In August 2015, the Second Circuit Court of Appeals considered an important expungement issue involving a home health aide who was unable to secure gainful employment due to a prior criminal conviction on her record. The case involved a woman with a 14-year old conviction for feigning injuries following an automobile accident. As a result, she has been unable to keep nearly a half-dozen jobs after employers run a criminal background check – and she worked toward having the record expunged.
In 2015, a Brooklyn District Court judge issued an order effectively sealing the woman’s criminal history, citing the need to avoid the “life sentence” often endured by those with convictions who are unable to find a job. Despite the Court’s awareness that the decision to expunge the conviction was likely to be met with criticism, the Court forged ahead with its ruling – knowing it would likely be a long-shot.
Unfortunately, the Court was correct in its speculation, and the Brooklyn U.S. Attorney’s Office took up the appeal to the U.S. Court of Appeals for the Second Circuit. Following a review of the record, the Appeals Court overturned the expungement, citing that the Court did not have jurisdiction to erase the woman’s record. Specifically, the Court held that the expungement was improper “because Doe’s conviction was valid and the underlying criminal case had long since concluded.”

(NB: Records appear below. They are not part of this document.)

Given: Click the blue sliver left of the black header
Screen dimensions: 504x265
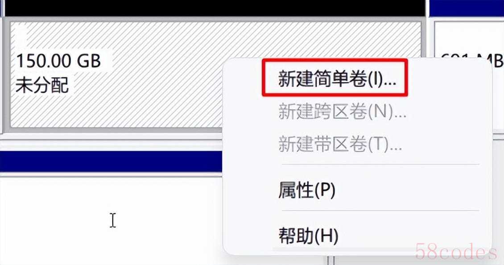Looking at the screenshot, I should pos(2,8).
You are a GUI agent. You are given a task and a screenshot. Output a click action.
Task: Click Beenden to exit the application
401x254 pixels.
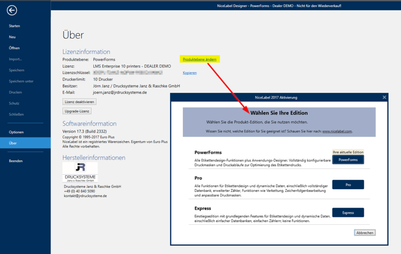(x=16, y=161)
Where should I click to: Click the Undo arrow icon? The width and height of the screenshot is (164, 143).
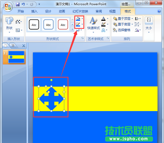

The Court further explained that Congress has allowed expungements in very narrow circumstances – namely, those involving juvenile or young drug offenders. The Court further reasoned that “[Congress] might consider [expanding expungement jurisdiction] for certain offenders who, like Doe, want and deserve to have their criminal convictions expunged after a period of successful rehabilitation.”
In New York, an expungement is possible only in very limited circumstances – and does not actually erase the individual’s criminal record entirely. If an expungement is successful, the individual’s record is sealed – or “set aside” – from viewing by employers or members of the general public.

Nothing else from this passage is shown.